EU officials have repeatedly called on China to give concessions to avoid a protectionist backlash, calling on Beijing to cut state subsidies to industry, open up to more foreign exports and allow its currency to rise in value.

The cheap yuan currently gives Chinese exporters a price advantage over dollar and euro exporters, adding to China's massive trade surpluses with major trading partners.

Steel producers complained in October about cheap Chinese steel, asking for a 40 percent surcharge on soaring imports of two types of steel and claiming that China's output was "out of control."

The EU investigation focuses on hot-dipped metallic coated iron or steel flat-rolled products. Under global trade rules, the EU has the right to impose extra charges on imports if it gathers evidence that China is illegally selling below cost.
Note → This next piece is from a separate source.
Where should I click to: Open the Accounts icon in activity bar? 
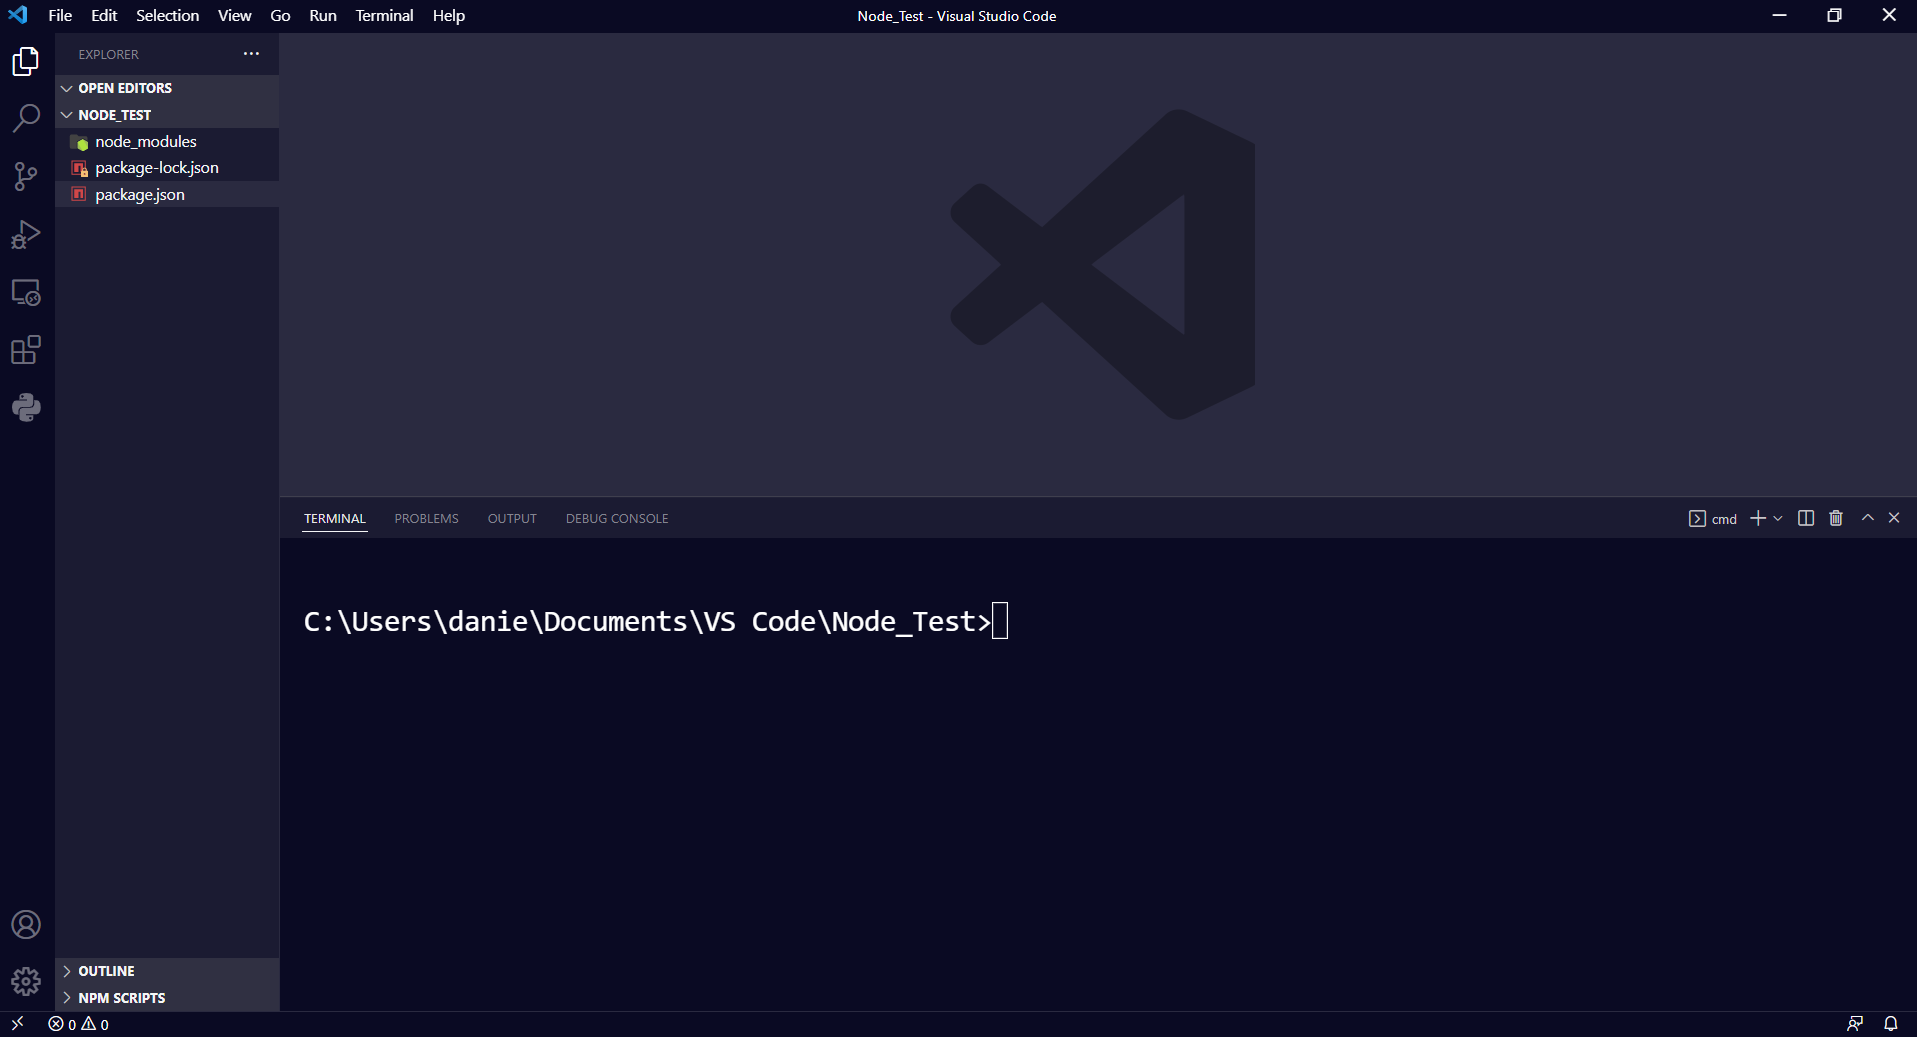(26, 924)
Overall, EU steel imports for the first 11 months of last year grew 29 percent to 31.8 million metric tons, up from 24.7 million metric tons in 2006. The EU economy grew strongly over the period, calling for more steel to make cars and construct buildings. A metric ton is about 2,204.62 pounds.

But Asia gained most of the EU's foreign orders; the entire region increased steel exports to the EU by 67 percent. The EU's nearest neighbors -- such as Russia, Ukraine and Turkey -- increased exports by only 3 percent.

After China, Turkey shipped 4.2 million metric tons to EU countries during the period, a 16 percent increase. India upped its sales to the EU by 19 percent, while South Korea nearly doubled its exports to the EU, shipping 90 percent more steel at a total of 1.5 million metric tons.